On the other hand, this sensitive awareness is accompanied by a fierce competitive spirit. As little as she’ll talk about herself—and talking about herself is one of her least favorite activities—she’ll address this subject. When I asked what she likes about spelling, she answered, “I like the competition, I’m kind of a—” She stopped herself, then finished, “I like the competition.” In the middle of that sentence, she almost said, “I’m kind of a competitive person,” but that would have been too much self-disclosure. But it is certainly true. As her mother says, “Is she competitive? Very.”

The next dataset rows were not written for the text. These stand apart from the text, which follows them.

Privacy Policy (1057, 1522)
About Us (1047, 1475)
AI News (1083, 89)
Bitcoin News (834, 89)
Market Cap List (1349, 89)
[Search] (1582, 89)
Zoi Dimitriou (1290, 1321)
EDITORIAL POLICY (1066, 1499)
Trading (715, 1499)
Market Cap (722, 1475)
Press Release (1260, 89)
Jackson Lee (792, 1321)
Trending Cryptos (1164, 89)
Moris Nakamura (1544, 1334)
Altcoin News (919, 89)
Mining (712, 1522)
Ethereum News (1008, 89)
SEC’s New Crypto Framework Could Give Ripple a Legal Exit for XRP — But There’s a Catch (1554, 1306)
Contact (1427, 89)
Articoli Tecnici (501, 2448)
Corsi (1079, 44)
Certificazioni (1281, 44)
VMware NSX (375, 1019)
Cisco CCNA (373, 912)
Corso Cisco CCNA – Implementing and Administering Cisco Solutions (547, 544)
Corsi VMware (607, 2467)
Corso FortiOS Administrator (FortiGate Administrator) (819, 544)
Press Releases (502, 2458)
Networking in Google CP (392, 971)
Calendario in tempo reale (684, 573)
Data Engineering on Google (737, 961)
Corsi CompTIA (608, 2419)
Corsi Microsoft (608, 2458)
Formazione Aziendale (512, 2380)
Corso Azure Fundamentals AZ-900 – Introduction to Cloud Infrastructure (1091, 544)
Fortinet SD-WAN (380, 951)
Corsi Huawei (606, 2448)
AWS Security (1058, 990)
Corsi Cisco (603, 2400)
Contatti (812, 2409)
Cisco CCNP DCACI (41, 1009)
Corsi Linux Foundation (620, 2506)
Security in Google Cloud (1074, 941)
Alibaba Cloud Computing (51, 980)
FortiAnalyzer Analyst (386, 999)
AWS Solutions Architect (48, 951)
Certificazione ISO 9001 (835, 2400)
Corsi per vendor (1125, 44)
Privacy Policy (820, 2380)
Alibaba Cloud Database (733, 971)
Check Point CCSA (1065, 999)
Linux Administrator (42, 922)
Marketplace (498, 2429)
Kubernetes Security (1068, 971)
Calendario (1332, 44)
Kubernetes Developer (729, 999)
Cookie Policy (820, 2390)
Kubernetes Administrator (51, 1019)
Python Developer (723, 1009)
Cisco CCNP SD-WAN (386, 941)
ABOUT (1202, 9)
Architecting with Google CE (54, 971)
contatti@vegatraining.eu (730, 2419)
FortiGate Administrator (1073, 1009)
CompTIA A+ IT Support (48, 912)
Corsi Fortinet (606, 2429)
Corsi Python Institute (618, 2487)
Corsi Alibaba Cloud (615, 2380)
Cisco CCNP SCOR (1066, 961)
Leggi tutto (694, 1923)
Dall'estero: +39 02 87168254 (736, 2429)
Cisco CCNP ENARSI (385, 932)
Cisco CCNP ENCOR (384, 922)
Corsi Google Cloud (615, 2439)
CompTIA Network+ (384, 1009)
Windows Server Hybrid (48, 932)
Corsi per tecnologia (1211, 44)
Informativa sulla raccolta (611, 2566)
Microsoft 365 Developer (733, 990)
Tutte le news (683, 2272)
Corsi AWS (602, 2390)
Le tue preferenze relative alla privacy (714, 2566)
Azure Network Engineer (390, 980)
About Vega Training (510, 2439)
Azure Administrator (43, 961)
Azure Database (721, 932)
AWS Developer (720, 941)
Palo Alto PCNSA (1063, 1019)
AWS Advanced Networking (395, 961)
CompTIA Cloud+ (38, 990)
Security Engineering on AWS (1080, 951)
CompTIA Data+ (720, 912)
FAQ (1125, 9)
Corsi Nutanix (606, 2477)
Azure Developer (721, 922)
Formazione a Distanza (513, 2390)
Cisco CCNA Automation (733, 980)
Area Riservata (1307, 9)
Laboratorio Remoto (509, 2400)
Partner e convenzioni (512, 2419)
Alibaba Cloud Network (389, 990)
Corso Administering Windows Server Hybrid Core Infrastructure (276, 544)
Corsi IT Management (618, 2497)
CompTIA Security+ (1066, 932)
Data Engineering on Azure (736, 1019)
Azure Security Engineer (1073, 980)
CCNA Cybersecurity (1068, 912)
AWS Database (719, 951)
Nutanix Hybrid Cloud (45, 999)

Her competitiveness emerges on the soccer field and the basketball court; she’s on her school team in both sports. Although tall for her age, last year she failed to make the basketball team, which deeply disappointed her. Now in the seventh grade, she has not just made the team but become a hard-charging player. Not that she’s particularly adept at the sport, as she freely admits. “I’m not really good at ball handing,” she says, with a little laugh. However, “I score a lot of points, and whenever I’m open I usually take a shot.” That’s not a brag—Kerry doesn’t brag—just a simple statement of fact. She’s been known to score more than ten points in a game.
Her competitiveness also comes out every summer when she enters sailing contests. Living right on the Atlantic coast, in Spring Lake, New Jersey, makes boating a natural choice. She started learning how to sail at age eight, when a nearby harbor offered lessons for $50 for the entire summer. She walked down to the harbor five days a week, and despite having parents who are devoted landlubbers, she became a skilled sailor. Her long blonde hair blowing in the wind, she mans an Optimist, a one-person sailboat about seven 7 long, designed for sailors weighing from 50 to 120 pounds.